Iraq will head to the polls on Sunday for early legislative elections, the fifth in the past 20 years. The poll comes two years after mass protests brought down the government of Adel Abdul Mahdi, but not before security forces and paramilitary groups killed more than 600 protesters.
Angry Iraqis were then calling for an end to the sectarian system that resulted in ethno-sectarian violence and the creation of a corrupt ruling class. Prime Minister Mustafa Al-Kadhimi promised an early election after claims that the 2018 poll was rigged. He also delivered a new elections law designed to limit the domination of large political parties through a single-vote system.
The same class that has dominated the political scene for years is putting pressure on Al-Kadhimi to postpone the elections, but it is too late for him to back down. It is an understatement to say that this election will prove crucial for a country ripped apart by corruption, foreign meddling, paramilitary groups with direct links to Tehran, terrorism, political assassinations, and endemic financial problems.
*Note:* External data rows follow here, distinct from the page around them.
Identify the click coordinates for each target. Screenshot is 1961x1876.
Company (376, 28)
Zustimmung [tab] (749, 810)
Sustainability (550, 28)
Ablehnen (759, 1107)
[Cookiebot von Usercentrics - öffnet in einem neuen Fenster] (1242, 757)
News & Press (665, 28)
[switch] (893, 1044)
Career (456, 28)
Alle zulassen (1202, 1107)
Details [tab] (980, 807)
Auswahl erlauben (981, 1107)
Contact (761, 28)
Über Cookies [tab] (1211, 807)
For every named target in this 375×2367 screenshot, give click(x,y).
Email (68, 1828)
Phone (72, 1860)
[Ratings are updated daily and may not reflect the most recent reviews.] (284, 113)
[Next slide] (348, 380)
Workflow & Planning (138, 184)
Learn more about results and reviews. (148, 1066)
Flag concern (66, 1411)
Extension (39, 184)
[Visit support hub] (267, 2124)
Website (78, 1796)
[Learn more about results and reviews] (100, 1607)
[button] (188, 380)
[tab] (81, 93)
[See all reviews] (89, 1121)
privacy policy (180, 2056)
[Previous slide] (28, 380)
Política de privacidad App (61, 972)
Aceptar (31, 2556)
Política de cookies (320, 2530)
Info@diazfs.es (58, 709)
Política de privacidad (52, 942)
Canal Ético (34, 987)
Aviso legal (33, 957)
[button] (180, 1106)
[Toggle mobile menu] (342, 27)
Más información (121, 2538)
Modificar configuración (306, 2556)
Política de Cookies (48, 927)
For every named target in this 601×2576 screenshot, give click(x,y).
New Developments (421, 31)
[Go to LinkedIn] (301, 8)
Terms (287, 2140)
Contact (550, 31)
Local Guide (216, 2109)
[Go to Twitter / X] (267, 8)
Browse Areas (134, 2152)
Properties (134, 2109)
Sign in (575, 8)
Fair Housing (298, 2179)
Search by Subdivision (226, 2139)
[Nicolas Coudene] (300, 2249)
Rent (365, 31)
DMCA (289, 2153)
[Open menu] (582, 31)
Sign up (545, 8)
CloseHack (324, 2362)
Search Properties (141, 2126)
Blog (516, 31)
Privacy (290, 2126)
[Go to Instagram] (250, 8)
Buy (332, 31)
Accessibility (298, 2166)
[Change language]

More than 25 million Iraqi citizens have the right to vote, but experts believe there will be a historic low turnout. Unlike previous elections, Iraqis outside the country will not be allowed to vote. Candidates will contest 329 seats, 83 of which have been allocated to women and nine to minorities. More than 3,200 candidates are running, mostly under party lists and alliances. More than 780 candidates are standing as independents.
Traditional parties that have been at the center of the political scene for years are likely to gain the most. Activists who led the 2019 protests have chosen to boycott the poll. The main players hoping to make gains include the Sadrists, led by cleric Muqtada Al-Sadr, whose bloc is expected to emerge as the biggest. Al-Sadr has galvanized support among impoverished Shiites, especially in urban centers, under a nationalist platform that wants to end Iranian influence, expel the US and fight rampant corruption.
The second group contesting the elections and whose political fate remains unknown is the pro-Iran paramilitary Fatah Alliance led by Hadi Al-Amiri. It includes the political wing of Asa’ib Ahl Al-Haq, which the US has designated a terrorist organization, and also represents the Badr Organization, which has close ties to Tehran. Asa’ib Ahl Al-Haq leader Qais Khazali this week warned of election fraud, a sign that the alliance may not repeat its 2018 success.
Analysts believe most Iraqis are fed up with pro-Iran militia groups and the government’s inability to control the extremists. The new election system, which favors local candidates, may entice voters to switch from traditional political figures, whom they accuse of corruption, to tribal leaders. Tribes play a major role in Iraq’s political system and for years tribal leaders have worked closely with the political elite to deliver selected candidates. This time the marriage of convenience may be over.
Shiite voters, especially in the impoverished south, believe they have been let down by traditional political leaders. They also blame successive governments for failing to improve their lives amid continuing high unemployment and poor public services.
Other Shiite political players contesting the election include a centrist alliance headed by former Prime Minister Haider Abadi and the Hikma Movement, led by moderate cleric Ammar Al-Hakim. Another ex-PM, Nouri Al-Maliki, the Dawa leader and head of the State of Law coalition, is a controversial figure blamed for corruption, sectarianism and allowing Daesh to take over a third of the country, and may be punished by voters this time around.
Sunni leaders are also divided, weakening their chances of an increased parliamentary share. The main player is Parliamentary Speaker Mohammed Al-Halbousi, who is leading the Taqaddum, or progress, alliance, which comprises several Sunni leaders from the Sunni-majority north and west of the country.
The Kurds will continue to emerge as a power broker, with two main parties contesting the poll: The Kurdistan Democratic Party and the Patriotic Union of Kurdistan.
Analysts have warned that the elections, which will have 600 international observers, are likely to be marred by violence during and after the vote. But one thing is certain: The results will fall short of what Iraqi activists have called for since 2019. And if the pro-Iran militia candidates perform badly, they will do their utmost to overturn the results. Even if the results are accepted, it will take weeks and maybe months for rival blocs to agree on a new government.